Eğitimi ve eğitim hayatını hem öğrenci hem öğretmen açısından değerlendirmektesiniz. Bu süreçte hangi noktalarda zorluk yaşadınız?

Sistemin bir parçasıyız ve birileri senin ne anlatacağına karar veriyor. “Sen dönemin sonuna kadar bunu anlatacaksın, beş tane sınıf var, diğer öğretmen bunu anlatıyor, sen de bunu anlatacaksın.” diyor. Senin “Bir dakika, bunu anlatmadan önce şunu anlatayım.” deme şansın ve lüksün yok. Çünkü senin özerkliğin yok. Hem öğrenciyken hem de öğretmenken özerklikte zorluk yaşadım. Ben öğrenciyken öğrenmek istediklerimi öğrenme fırsatı yakalayamadım. Çünkü benim almak istediğim ders olmayabiliyordu, kullanmak istemediğim müfredat oldu ama zorunluydum. Yani öğretmenken de aynı şey söz konusuydu. Söyleyebileceğim en zorlu nokta sanırım özerklik hem öğrenciyken hem de öğretmenken. Diğeri de merkezi sistem, yani herkesin aynı şeyi yapıyor olması.


Kitaplarınıza isim koyarken özenle yaklaştığınızı görmekteyiz. ‘112’ ve ‘Açılın Ben Öğretmenim’ adıyla dikkatleri hangi yöne çekmek istiyorsunuz?

Benim daha önce Pegem’den çıkmış kitaplarım var.
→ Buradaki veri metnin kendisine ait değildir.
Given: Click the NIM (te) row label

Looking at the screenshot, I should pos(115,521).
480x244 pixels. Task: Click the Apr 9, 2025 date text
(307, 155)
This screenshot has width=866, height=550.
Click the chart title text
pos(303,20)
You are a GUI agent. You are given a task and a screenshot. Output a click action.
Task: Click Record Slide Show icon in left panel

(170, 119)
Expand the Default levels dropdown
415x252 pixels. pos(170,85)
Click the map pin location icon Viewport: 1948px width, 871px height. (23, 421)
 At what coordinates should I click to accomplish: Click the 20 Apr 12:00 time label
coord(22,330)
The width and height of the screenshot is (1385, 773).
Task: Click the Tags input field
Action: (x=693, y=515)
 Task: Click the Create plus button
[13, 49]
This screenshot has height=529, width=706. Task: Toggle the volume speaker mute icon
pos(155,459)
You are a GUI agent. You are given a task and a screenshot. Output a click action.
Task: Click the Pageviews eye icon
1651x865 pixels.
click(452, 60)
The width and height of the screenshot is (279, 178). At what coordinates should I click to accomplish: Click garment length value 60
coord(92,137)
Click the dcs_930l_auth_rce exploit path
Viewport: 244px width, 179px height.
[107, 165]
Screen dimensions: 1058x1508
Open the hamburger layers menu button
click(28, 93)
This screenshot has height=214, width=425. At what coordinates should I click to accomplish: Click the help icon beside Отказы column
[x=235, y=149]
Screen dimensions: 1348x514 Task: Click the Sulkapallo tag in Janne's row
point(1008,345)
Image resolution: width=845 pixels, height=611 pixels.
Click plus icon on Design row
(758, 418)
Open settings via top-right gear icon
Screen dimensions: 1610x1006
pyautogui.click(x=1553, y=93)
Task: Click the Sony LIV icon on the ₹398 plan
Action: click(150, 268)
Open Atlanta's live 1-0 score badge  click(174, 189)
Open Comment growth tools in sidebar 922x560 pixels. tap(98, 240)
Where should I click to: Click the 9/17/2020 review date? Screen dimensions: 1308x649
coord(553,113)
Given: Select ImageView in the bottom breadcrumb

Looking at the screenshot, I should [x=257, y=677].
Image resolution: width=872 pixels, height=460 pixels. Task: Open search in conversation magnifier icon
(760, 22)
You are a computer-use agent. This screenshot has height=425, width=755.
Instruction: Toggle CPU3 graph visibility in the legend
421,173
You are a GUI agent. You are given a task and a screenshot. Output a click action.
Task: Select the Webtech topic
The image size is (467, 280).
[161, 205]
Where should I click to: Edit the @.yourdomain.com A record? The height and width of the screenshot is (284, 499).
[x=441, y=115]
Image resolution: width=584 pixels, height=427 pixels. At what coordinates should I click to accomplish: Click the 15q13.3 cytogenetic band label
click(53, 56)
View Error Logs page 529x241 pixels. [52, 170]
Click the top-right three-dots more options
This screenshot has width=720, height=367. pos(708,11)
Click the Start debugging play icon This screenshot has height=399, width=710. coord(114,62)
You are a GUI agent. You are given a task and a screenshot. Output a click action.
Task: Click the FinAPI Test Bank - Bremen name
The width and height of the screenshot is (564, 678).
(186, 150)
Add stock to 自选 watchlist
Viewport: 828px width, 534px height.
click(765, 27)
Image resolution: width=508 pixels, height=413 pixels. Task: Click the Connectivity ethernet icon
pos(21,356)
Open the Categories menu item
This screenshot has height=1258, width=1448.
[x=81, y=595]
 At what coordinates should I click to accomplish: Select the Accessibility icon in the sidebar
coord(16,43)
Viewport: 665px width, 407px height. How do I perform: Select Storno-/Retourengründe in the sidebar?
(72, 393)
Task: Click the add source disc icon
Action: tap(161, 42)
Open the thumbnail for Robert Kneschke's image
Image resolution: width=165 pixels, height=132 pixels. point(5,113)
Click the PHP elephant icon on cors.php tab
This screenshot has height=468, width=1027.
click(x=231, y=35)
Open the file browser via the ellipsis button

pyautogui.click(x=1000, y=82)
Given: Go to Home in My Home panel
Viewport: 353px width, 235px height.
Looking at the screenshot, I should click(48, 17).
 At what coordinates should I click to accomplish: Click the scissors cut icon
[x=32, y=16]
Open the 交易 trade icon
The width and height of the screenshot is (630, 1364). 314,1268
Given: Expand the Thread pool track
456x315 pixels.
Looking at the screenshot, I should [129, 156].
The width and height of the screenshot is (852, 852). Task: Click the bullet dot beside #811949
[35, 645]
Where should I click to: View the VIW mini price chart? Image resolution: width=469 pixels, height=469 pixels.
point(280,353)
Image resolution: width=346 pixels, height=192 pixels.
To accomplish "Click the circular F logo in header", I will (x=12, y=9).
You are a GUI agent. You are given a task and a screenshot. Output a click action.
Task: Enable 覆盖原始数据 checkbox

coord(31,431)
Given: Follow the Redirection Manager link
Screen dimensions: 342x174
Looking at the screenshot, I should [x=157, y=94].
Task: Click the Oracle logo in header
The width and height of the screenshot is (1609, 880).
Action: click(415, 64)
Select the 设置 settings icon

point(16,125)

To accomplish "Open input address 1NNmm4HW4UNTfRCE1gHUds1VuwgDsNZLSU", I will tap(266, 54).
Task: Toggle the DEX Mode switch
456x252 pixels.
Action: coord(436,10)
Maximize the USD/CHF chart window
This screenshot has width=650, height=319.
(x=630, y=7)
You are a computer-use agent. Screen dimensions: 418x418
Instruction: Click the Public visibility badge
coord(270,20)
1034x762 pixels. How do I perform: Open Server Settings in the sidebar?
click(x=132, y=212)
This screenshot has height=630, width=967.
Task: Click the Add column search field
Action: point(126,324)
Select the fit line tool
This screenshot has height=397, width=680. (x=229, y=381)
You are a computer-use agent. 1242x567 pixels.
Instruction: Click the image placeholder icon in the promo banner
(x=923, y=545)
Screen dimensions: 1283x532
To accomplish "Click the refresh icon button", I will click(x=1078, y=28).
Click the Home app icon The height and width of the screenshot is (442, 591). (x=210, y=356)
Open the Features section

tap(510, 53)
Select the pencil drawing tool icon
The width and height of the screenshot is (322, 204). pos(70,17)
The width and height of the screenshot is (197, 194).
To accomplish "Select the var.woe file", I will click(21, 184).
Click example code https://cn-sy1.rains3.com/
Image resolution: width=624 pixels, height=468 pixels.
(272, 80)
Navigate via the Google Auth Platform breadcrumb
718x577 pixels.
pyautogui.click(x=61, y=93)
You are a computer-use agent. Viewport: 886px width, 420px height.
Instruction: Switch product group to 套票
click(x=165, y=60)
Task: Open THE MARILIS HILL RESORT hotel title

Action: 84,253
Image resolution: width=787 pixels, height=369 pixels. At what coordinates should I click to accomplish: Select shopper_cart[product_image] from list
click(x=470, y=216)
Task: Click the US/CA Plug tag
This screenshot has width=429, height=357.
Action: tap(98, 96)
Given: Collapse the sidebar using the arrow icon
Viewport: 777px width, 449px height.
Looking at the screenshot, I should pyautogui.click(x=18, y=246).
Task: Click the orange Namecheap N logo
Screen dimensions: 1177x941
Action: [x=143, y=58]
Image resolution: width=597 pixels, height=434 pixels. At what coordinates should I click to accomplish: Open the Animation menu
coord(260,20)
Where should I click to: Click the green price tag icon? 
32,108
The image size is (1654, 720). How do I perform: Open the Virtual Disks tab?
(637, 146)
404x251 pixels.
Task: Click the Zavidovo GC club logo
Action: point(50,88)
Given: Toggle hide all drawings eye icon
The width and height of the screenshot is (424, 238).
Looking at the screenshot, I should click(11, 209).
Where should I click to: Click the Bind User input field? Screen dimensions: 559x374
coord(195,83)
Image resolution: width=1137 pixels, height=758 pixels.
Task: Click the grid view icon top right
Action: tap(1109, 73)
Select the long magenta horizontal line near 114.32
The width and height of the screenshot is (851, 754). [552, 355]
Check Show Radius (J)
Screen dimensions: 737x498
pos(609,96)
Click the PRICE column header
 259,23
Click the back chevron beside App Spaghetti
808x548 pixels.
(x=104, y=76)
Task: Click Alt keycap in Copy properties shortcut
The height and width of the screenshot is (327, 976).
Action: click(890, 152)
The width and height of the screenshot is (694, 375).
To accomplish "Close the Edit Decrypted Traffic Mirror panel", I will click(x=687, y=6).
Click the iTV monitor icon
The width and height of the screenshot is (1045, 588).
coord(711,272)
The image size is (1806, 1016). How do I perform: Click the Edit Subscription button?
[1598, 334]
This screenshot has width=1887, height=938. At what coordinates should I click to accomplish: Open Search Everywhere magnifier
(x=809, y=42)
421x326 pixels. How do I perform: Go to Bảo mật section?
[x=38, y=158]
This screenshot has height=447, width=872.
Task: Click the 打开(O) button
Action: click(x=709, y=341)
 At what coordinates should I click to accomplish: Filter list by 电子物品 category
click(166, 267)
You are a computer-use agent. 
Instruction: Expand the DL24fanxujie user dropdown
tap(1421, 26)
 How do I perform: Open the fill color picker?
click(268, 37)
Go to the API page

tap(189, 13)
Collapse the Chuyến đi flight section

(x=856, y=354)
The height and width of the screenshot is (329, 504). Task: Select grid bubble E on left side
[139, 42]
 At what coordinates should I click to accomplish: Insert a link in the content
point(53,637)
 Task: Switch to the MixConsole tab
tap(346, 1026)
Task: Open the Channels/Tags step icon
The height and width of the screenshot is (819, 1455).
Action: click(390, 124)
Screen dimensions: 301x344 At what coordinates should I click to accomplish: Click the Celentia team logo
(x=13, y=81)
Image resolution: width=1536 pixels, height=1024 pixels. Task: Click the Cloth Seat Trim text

Ben, çok geç kitap ismi seçmenin önemli olduğunu fark eden bir eğitimciyim. Bu gerçekten önemliymiş. 112’ye çok isim aradık, ne olup ne bitsin diye. Sezer diye bir arkadaşımın önerisiydi. 112 acil servis, güzel bir analoji olur, dedi. Ama 112 ne? Altta öğretmen notuyla çıktı kitap. “Açılın Ben Öğretmenim”de ise biri düşer ve “Açılın ben doktorum.” der diye... İkincisinin mantığı da yine aynı analojiyle oldu. “Açılın Ben Öğretmenim.”, orada bir kriz var. Son kitap “Açılın Ben Çocuğum”. Orada şöyle bir şey var: Senin çocuğu dönüştürebilme gücün, aile de varsa olabiliyor. Yani aileden bağımsız, bir çocuğu dönüştürebilmen mümkün değil. Son dönemde herkesin kullandığı bir cümle var: “En büyük mucize küçükken iyi bir öğretmene denk gelmektir.” diye, bu tehlikeli bir cümle. Sanki her şey öğretmende bitiyor, hayır her şey anne babayla bitiyor. Anne baba doğru ve yeterli sevgiyi vermediği, gerekli öz güveni sağlamadığı ve arkasında durmayı gerçekleştirmediği sürece öğretmene çok az alan kalıyor. Öğretmen tabii ki bir çocuğu dönüştürür ve değiştirir; bu belli bir yaşa kadardır. Mesela lisedeki bir öğretmenin bir çocuğa kişilik anlamında etkisi ne yazık ki çok değil ancak onu aydınlatabilir, ona alan açabilir. Ama kişilik çoktan oturmuş ve yerleşmiştir, burada dönüşümün anne babayla başladığını söyleyebilirim.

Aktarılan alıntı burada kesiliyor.